I think the problem occurred by conversion from byte buffer to string in this file
function getTextFromZipFile( zipfile, entry, cb ) {
zipfile.openReadStream( entry, function( err, readStream ) {
var text = ''
, error = ''
;
if ( err ) {
cb( err, null );
return;
}
readStream.on( 'data', function( chunk ) {
text += chunk; // HERE !!
});
readStream.on( 'end', function() {
if ( error.length > 0 ) {
cb( error, null );
} else {
cb( null, text );
}
});
readStream.on( 'error', function( _err ) {
error += _err;
});
});
}
In the function, the line text += chunk;
makes a conversion problem, so there is a chance to text contains wrong text.

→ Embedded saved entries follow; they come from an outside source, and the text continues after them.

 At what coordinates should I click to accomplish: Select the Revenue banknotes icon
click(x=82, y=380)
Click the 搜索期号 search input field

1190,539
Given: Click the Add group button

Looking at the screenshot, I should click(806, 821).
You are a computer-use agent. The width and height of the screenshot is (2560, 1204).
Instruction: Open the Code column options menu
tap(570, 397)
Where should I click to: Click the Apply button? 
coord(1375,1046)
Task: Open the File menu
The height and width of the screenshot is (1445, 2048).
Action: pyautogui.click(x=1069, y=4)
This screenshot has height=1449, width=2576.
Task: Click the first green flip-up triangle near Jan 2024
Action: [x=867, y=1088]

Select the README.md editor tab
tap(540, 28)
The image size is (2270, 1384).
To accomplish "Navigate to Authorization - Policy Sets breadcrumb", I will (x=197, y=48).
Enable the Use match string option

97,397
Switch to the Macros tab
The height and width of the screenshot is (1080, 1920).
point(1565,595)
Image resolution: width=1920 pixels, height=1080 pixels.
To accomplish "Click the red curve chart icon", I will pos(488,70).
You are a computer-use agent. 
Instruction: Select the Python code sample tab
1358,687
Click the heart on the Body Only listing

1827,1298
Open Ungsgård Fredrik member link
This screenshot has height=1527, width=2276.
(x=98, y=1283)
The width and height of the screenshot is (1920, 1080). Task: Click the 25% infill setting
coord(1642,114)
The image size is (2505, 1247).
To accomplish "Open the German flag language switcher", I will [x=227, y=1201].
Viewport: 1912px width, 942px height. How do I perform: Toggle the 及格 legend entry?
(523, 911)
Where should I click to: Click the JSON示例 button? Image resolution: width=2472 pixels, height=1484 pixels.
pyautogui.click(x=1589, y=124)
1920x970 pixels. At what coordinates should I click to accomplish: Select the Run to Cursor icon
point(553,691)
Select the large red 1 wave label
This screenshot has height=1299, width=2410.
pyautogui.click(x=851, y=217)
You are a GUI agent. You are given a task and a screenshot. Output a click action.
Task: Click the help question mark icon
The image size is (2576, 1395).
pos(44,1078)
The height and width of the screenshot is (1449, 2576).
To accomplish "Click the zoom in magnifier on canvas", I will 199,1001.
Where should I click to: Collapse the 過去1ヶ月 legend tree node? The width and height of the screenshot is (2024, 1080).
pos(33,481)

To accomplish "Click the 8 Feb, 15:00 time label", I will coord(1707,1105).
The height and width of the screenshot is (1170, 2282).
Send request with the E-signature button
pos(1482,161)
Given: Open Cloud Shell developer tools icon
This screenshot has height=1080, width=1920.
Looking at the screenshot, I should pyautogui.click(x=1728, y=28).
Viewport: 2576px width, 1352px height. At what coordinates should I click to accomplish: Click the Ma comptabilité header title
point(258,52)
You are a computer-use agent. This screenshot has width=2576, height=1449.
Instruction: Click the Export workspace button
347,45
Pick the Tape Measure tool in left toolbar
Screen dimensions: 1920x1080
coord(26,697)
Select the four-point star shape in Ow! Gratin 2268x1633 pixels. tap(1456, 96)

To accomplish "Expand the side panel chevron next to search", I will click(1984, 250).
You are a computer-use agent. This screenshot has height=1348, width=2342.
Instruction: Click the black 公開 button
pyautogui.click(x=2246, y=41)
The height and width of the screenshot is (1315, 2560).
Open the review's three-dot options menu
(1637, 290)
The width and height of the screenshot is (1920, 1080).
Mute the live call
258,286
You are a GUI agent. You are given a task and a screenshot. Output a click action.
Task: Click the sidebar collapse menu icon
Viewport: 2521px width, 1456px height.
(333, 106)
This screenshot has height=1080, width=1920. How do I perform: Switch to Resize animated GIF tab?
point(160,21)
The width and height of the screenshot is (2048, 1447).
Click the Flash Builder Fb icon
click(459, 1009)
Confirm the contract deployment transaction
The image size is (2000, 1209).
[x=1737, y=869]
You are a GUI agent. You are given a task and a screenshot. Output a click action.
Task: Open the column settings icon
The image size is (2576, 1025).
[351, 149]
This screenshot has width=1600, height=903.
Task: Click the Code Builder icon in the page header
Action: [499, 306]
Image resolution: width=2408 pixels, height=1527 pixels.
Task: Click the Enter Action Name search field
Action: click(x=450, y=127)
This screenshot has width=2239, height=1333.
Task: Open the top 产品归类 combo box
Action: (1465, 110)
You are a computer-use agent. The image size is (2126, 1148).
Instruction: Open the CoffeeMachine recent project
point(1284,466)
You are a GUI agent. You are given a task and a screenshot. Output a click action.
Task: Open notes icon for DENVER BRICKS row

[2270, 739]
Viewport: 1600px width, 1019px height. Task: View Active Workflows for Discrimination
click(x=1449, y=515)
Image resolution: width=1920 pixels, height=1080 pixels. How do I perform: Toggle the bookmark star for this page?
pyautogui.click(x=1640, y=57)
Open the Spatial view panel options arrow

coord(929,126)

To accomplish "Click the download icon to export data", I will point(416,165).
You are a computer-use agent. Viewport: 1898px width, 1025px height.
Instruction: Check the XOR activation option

So, I changed the function a little bit, changing the type of text
(which was string
type) to Buffer
function getTextFromZipFile( zipfile, entry, cb ) {
zipfile.openReadStream( entry, function( err, readStream ) {
var text = new Buffer("")
, error = ''
;
if ( err ) {
cb( err, null );
return;
}
readStream.on( 'data', function( chunk ) {
text = Buffer.concat([text, chunk]);
});
readStream.on( 'end', function() {
if ( error.length > 0 ) {
cb( error, null );
} else {
cb( null, "" + text );
}
});
readStream.on( 'error', function( _err ) {
error += _err;
});
});
}
And I finally get a right output.
Is there any problem with this approach?
Thank you.
Doesn't seem to be anything up with that approach! Please do give the tests a go and submit a PR. I tend to wait 3 months or so while issues and PRs pile up and then go through them and release. Should be doing another soon.
Thanks!